Early in my career someone once told me, “There are only two types of hard drives. Drives that HAVE failed and drives that WILL fail.” Fact is, hard drives are inherently unreliable long-term. Data on a hard drive can fade over time. A drive’s moving parts will wear out, rendering its contents unreadable. And if a hard drive is dropped, it can be easily damaged.
Despite these perils, most independent producers archive their media with a pile of hard drives on a shelf. So how do you shift the odds in your favor?
If you are using hard drives to archive your media you should, at the very least, use a RAID drive system striped at a minimum of Level 5 so that a single drive failure will not result in any data loss. If you don’t want to dedicate an entire RAID system to each archive then at least clone each drive to a second copy so that your data is always in two places. If possible, store the copy in a different physical location to prevent loss due to fire or other disaster.
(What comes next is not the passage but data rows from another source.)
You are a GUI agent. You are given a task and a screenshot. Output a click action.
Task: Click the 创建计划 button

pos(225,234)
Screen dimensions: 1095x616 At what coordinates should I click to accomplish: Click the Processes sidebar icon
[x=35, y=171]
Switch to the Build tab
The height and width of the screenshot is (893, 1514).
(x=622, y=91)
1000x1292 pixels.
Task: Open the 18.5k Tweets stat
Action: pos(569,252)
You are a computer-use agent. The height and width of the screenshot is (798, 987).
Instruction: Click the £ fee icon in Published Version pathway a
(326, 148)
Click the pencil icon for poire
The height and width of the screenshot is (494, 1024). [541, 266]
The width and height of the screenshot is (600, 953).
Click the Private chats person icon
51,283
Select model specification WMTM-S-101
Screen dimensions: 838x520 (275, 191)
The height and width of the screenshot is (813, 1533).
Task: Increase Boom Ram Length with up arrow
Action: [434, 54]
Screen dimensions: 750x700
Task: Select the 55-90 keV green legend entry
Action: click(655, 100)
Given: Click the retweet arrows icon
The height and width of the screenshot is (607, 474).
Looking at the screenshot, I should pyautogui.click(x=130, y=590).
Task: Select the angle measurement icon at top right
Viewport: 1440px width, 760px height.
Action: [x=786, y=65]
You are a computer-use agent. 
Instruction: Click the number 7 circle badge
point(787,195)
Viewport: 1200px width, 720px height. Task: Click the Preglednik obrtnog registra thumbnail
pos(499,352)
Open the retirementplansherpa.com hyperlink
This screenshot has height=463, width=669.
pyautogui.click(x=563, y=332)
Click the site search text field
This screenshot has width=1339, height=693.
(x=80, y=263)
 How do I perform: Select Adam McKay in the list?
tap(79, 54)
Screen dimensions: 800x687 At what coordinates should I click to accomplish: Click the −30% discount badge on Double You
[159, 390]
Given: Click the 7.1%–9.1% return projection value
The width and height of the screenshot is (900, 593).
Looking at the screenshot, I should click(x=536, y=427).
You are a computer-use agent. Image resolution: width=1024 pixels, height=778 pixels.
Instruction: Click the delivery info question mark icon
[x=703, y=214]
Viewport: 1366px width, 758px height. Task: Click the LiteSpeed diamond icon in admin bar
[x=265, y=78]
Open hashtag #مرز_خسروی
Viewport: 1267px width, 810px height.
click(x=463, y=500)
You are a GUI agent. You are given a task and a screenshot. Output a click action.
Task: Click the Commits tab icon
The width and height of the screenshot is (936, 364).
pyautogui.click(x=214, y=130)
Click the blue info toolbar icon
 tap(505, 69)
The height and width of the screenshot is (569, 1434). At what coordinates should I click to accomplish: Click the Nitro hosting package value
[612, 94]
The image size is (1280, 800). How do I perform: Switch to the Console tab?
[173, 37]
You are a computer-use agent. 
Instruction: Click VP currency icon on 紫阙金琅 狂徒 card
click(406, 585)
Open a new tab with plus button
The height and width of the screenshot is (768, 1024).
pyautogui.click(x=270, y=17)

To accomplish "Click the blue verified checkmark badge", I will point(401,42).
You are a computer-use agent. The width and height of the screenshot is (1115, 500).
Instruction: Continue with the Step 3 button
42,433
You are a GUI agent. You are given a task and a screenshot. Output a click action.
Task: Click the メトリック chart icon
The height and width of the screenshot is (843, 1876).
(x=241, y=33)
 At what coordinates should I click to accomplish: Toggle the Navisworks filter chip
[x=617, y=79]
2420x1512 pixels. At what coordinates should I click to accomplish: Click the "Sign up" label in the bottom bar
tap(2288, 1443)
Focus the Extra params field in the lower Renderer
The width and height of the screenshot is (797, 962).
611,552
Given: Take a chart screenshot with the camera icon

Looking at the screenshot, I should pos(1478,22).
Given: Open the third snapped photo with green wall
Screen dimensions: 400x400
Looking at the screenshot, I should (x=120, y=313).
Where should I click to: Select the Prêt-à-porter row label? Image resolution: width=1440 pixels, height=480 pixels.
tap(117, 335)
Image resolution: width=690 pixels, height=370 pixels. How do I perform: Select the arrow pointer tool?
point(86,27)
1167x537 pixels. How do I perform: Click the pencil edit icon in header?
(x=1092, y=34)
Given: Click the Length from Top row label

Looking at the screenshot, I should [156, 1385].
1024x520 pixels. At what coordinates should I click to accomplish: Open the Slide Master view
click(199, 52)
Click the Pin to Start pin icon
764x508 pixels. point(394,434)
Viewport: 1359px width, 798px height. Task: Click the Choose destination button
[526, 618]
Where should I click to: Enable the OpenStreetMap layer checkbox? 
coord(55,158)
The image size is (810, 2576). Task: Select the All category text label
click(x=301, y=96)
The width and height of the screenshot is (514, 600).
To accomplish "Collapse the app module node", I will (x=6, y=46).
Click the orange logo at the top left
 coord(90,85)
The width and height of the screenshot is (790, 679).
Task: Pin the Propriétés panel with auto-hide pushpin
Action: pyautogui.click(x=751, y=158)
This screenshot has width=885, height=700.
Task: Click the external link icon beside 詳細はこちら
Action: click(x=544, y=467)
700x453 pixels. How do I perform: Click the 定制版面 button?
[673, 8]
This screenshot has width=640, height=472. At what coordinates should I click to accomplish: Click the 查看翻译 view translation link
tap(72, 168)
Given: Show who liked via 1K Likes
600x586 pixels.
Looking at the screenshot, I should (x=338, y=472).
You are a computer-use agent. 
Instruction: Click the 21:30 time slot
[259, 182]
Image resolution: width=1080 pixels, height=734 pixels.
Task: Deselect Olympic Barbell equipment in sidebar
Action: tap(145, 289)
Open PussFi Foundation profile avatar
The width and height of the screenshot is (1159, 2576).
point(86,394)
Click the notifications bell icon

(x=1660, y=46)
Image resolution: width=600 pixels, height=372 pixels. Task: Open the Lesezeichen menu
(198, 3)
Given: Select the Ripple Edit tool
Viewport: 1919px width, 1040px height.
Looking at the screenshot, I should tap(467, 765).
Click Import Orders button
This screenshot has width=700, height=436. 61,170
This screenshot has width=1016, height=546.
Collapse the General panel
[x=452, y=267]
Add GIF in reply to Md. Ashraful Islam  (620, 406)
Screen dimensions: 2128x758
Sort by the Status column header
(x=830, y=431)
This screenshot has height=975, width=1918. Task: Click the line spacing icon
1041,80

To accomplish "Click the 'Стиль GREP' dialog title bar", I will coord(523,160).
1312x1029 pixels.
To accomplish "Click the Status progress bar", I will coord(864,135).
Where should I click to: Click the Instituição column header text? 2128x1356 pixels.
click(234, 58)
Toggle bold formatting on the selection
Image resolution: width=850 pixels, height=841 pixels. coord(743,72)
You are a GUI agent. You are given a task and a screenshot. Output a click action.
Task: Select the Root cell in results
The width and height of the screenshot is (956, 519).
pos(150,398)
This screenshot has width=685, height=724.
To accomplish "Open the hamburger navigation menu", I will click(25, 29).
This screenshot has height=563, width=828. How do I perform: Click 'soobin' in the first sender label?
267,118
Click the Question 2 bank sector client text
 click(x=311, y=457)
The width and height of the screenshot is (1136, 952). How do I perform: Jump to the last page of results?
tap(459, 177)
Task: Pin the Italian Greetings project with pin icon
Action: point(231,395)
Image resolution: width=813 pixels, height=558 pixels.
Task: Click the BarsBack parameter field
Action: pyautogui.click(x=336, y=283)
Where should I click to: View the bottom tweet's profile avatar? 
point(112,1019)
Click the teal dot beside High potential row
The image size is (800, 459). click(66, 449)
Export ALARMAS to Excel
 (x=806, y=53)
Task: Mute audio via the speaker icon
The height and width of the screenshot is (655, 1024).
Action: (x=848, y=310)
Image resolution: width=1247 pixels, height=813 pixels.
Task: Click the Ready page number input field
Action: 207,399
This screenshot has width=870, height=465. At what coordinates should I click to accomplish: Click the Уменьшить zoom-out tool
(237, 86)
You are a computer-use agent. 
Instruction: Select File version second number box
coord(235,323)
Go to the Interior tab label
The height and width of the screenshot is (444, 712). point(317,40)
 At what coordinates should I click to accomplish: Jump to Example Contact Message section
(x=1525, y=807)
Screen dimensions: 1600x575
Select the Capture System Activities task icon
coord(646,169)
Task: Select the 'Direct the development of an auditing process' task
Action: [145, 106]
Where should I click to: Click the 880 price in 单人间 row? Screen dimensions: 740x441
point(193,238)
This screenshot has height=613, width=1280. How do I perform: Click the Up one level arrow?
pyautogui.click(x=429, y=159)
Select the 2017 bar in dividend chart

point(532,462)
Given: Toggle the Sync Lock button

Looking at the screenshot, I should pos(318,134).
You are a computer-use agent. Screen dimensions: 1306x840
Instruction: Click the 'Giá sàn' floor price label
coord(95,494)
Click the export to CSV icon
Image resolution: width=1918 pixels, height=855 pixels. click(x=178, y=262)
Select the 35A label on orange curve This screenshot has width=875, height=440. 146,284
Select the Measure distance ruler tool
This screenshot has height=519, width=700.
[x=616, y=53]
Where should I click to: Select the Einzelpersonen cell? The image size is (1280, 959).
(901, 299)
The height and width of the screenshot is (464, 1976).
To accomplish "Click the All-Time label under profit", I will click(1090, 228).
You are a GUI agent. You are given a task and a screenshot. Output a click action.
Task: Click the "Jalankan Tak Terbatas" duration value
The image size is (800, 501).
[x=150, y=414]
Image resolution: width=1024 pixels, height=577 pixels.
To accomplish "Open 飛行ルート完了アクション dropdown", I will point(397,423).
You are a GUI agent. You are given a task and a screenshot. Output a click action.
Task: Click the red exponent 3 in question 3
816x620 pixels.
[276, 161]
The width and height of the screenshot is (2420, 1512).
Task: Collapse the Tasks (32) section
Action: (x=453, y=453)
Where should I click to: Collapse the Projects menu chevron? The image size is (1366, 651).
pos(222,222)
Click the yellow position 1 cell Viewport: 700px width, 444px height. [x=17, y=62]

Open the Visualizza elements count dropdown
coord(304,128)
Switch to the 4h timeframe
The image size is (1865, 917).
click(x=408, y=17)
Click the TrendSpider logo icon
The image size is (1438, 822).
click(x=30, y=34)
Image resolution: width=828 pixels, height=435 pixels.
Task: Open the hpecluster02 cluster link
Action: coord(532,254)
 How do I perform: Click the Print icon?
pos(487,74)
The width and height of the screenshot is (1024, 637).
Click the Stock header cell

LTO data tape: A safer choice.
For the ultimate in long term archiving consider LTO data tape, either as a backup to a drive strategy mentioned above, or as your primary archive medium. LTO stands for Linear Tape – Open and, as the name suggests, it’s an open data standard adopted by HP, IBM, and Quantum in the late 1990’s. Over the years, the capacity of LTO cartridges has continually increased and, in the current standard, LTO-6, is up to 2.5 TB per cartridge (up to 6.25TB if compression is used, but video files are not easily compressed.) LTO tape is designed to last 15 to 30 years and features built-in error correction to ensure that data is written correctly.
LTO is an extremely efficient and user-friendly archive medium. Read and write speeds are very fast (160 MB/sec for uncompressed data.) If data is written to tape in the LTFS (Linear Tape File Standard) format it can be read by any LTO tape drive and mounted just like a hard drive allowing easy browsing of the file structure. At current prices, LTO media costs about $15 per terabyte, making it an attractive alternative to hard drives for long-term storage. LTO tape drives are still relatively expensive however (external, single-drive units run about $2,100) so you may want to consider using a media archiving service if you only archive occasionally.
So, to sum up, using portable hard drives for long-term storage of your media assets may seem like the easiest and least expensive archival method, but you may find yourself losing data if you don’t consistently follow redundant archiving procedures. For the most reliable, long-term archival of your valuable media consider LTO. Because as the old saying goes, it’s better to be safe than sorry.